= Tôn-Thất Tiết =

Vietnamese-born French music composer (born 1933)

Tôn-Thất Tiết (born 1933 in Huê) is a Vietnamese-born French music composer. His double-character family name is Tôn Thất, his given name Tiết (尊室節).

== Biography ==
Born in Huê in central Vietnam in 1933, Tiet came to Paris in 1958 to study composition at the Conservatoire de Paris. In 1977 he adopted French citizenship.

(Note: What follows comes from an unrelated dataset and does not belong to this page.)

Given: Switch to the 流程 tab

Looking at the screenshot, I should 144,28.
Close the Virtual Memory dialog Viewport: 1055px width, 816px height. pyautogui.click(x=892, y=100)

At the Paris Conservatoire he attended Jean Rivier's and André Jolivet's classes for composition. He was at first drawn to the serial technique but from 1966 on he turned to another mode of inspiration. Of André Jolivet he said: "As a professor, he has never tried to influence me, nor push me toward any special kind of style. Our professor-student relationship was of a spiritual order. Yet through his suggestion and what Rivier had said, I came to realize that it was in the oriental way of thinking that I would find my style in music. I owe to Rivier the language and the shaping of my music which, as Jolivet has said, should be "a mean to express ideas and not an aim in itself".

Tôn-Thất Tiết's music has a special language in which both oriental and occidental trends are fused, although the inspiration and thoughts are drawn basically from oriental sources. This is obvious in many of his works such as Kiem Ai (Universal Love, 1978) for choir and orchestra, The Game of the Five Elements, (1982–1990), or Prajna paramita – the basic sutra of Buddhism – for 6 voices and instrumental ensemble, (1988) and Chu Ky, a series of seven instrumental pieces.

Tôn-Thất Tiết composed the scores for three of Trần Anh Hùng's feature films: The Scent of Green Papaya, Cyclo, and The Vertical Ray of the Sun. He has also collaborated with French choreographer Régine Chopinot on two of her dance pieces: Parole de feu (1995) and Danse du temps (1999).

In 1993, he founded the France-Vietnam Music Association to promote the development of traditional music in Vietnam.